▶ [ACTIVIDAD]
Transcribe literalmente el fragmento del texto sobre Yomo que va desde "Yo creo, amada" hasta "mi obra literaria?".

▶ [TEXTO PARA REVISAR]
-*-
Yomo
Esa mano prodigiosa, amada, que plantó un rosal en mi diminuto jardín de la amistad, también me ayudó a impedir que Yomo, ese exquisito personaje de mi infortunada infancia que me espantaba los duendes y me contaba cuentos que nunca vi impresos en ningún libro, permaneciera más tiempo sumergido en el anonimato.
Esos cuentos, amada perdurable, debieron haber sido inventados por Yomo, quien no sabía leer ni escribir, pero tenía una imaginación que ni tú ni yo poseemos, al final tenían una moraleja. Sí, amada, uno de ellos, según mi avejentado recuerdo, hacía referencia a un viajero que al saciar su sed en la fuente generosa del camino, en vez de darle gracias como hacen los aborígenes de muchas latitudes primitivas, escupió el agua y al regreso tuvo que sorber su saliva con el líquido elemento, ya no límpida como antes, sino asquerosa.
¿La moraleja de este cuento? No puedes escupir hacia el cielo porque la saliva caerá te caerá en el cuerpo. Si ensucias el agua que sació tu sed, en vez de bendecirla como hacen los aborígenes de muchas tribus primitivas de lejanas latitudes, tendrás que sorberla mugrosa al regreso del viaje.
Yomo, amada cariñosa, me enseñó una manera peculiar de contar: una, dona, tena, catona…¿De dónde obtuvo estos conocimientos? Nunca lo supe, porque aparte de su generosidad y amabilidad hacia mi persona y de su afición al ron blanco, que lo sumergía en la embriaguez, nada más recuerdo de él.
Yo creo, amada esplendorosa, que Yomo debe estar cabalgando en el cielo en un burrito marabalero, cual lo hacía el poeta Juan Ramón Jiménez en Platero el borriquillo moguereño que viajó con él a la eternidad.
Allí lo encontraré, amada gentil, y volveré a escuchar sus cuentos y él escuchará los míos.
Y en los prados del cielo, deleitaremos a los ángeles y nos olvidaremos de duendes, de tristezas, de penurias existenciales, de pleitos.
¿Verdad que sí, Yomo?
¿Verdad que sí, amada ideal?
¿Verdad, amada, que ahora Yomo cabalgará conmigo hacia la posteridad en mi obra literaria?
-*-
▶ [DATOS REGISTRADOS]
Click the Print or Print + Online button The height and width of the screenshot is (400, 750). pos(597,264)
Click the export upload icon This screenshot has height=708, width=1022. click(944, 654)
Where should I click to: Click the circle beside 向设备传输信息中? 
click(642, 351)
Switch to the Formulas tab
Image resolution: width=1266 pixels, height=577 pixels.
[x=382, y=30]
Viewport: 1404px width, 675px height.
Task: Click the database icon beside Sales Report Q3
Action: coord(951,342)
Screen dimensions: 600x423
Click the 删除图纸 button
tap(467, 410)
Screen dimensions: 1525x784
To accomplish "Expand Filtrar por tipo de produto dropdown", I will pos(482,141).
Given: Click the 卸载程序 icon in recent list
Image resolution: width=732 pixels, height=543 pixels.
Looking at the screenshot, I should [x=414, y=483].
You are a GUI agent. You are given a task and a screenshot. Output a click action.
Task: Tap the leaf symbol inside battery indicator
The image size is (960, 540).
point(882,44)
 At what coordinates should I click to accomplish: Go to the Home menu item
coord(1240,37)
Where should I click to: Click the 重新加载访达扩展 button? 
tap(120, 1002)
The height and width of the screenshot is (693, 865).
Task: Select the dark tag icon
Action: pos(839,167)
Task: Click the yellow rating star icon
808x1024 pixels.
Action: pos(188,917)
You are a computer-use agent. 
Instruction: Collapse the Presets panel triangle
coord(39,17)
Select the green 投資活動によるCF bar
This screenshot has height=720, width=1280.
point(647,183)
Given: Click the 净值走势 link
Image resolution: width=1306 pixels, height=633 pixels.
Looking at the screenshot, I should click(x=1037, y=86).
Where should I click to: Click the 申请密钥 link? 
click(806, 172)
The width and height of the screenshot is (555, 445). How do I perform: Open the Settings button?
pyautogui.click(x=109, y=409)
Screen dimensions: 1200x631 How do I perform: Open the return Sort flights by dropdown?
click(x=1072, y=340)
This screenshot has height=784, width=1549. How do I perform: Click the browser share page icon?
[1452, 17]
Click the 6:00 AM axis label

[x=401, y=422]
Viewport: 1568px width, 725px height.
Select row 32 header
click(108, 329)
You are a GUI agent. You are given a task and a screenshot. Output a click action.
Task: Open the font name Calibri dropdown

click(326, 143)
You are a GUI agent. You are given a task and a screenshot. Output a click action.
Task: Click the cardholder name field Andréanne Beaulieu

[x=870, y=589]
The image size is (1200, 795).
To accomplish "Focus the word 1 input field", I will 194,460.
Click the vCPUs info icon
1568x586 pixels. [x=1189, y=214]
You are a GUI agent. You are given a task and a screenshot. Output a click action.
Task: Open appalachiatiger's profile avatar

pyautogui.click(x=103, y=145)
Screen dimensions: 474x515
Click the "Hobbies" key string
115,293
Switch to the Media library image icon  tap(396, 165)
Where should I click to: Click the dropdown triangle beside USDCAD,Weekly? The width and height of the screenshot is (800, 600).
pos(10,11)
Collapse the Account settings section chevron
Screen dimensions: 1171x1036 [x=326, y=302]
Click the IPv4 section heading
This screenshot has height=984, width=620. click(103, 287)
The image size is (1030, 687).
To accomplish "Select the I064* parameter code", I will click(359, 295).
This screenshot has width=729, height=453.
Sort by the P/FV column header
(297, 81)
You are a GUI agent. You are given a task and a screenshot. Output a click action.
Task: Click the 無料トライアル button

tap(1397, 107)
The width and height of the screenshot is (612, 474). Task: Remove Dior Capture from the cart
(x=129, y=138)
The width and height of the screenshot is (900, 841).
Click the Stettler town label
-*-
▶ [SOLUCIÓN DEL EJERCICIO]
Yo creo, amada esplendorosa, que Yomo debe estar cabalgando en el cielo en un burrito marabalero, cual lo hacía el poeta Juan Ramón Jiménez en Platero el borriquillo moguereño que viajó con él a la eternidad.
Allí lo encontraré, amada gentil, y volveré a escuchar sus cuentos y él escuchará los míos.
Y en los prados del cielo, deleitaremos a los ángeles y nos olvidaremos de duendes, de tristezas, de penurias existenciales, de pleitos.
¿Verdad que sí, Yomo?
¿Verdad que sí, amada ideal?
¿Verdad, amada, que ahora Yomo cabalgará conmigo hacia la posteridad en mi obra literaria?